MD5 and some other hash functions are based on the Merkle–Damgård construction. It supports the incremental/progressive/streaming hashing of data. After the data is transformed into an internal state (which has a fixed size) a last finalization step is performed to generate the final hash by padding and processing the last block and afterwards by simply returning the final state.
This is probably also why many hashing library functions are designed in such a way with an update and a finalization step.
To answer your question: No, the file content is not kept in a buffer, but is rather transformed into a fixed size internal state.
All modern cryptographic hash functions are created in such a way that they can be updated incrementally.
To allow for incremental updates, the input data of the message is first arranged in blocks. These blocks are processed in order. To do this the implementation usually buffers the input internally until it has a full block, and then processes this block together with the current state to produce a new state, using a so called compression function. The initial state usually simply consists of predetermined constant values. During the call to digest
the last block is padded - usually with bit padding and an encoding of the amount of processed bytes - and the final state is calculated; this may require an additional block without any message data. A final operation may be performed and finally the resulting hash value is returned.
For MD5 the Merkle–Damgård construction is used. This common construction is also used for SHA-1 and SHA-2. SHA-2 is a family of hashes based on the algorithms for SHA-256 (SHA-224) and SHA-512 (SHA-384, SHA-512/224 and SHA-512/256). MD5 in particular uses a block size of 512 bits and a internal state of 128 bits.

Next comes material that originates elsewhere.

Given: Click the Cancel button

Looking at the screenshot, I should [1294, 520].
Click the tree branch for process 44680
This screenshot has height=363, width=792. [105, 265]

The internal state of the last block (including padding) is simply output directly without any post-processing for MD5, SHA-1, SHA-256 and SHA-512.
Keccak has been chosen to be SHA-3. It is construction based on a sponge, a specific compression function. It isn't a Merkle–Damgård hash - which is a big reason why it has been chosen as SHA-3. It still has all the update properties of Merkle–Damgård hashes and has been designed to be compatible with SHA-2. It splits up and buffers blocks just like the previously mentioned hashes, but it has a larger internal state and performs final operations on the output, making it arguably more secure.
So when you were using a modern hash construction such as MD5 you were unknowingly performing additional buffering. Fortunately, the buffering of a single block of 512 bits + 128 bits for the state size will not likely make you run out of memory. It is certainly not required for the hash implementation to buffer the entire message before the final hash value can be calculated.
Notes:
- MD5 and SHA-1 are considered insecure w.r.t. collision resistance and they should preferably not be used anymore, especially when it comes to validating contents;
- A "compression function" is a specific cryptographic notion; it is not
LSZIP or anything similar;
- There may be specialized, theoretical hashes that perform the calculate the values differently - theoretically speaking there is no requirement to split the input messages into blocks and operate on the blocks sequentially. No worry, those are unlikely to be in the libraries you are using;
- Similarly, implementations may decide to buffer more blocks at once, but that is fortunately extremely uncommon as well. Commonly only one block is used as buffer - in some cases it could be more performant to buffer a few blocks instead;
- Some low level implementations may require you to supply the blocks yourself for reasons of efficiency.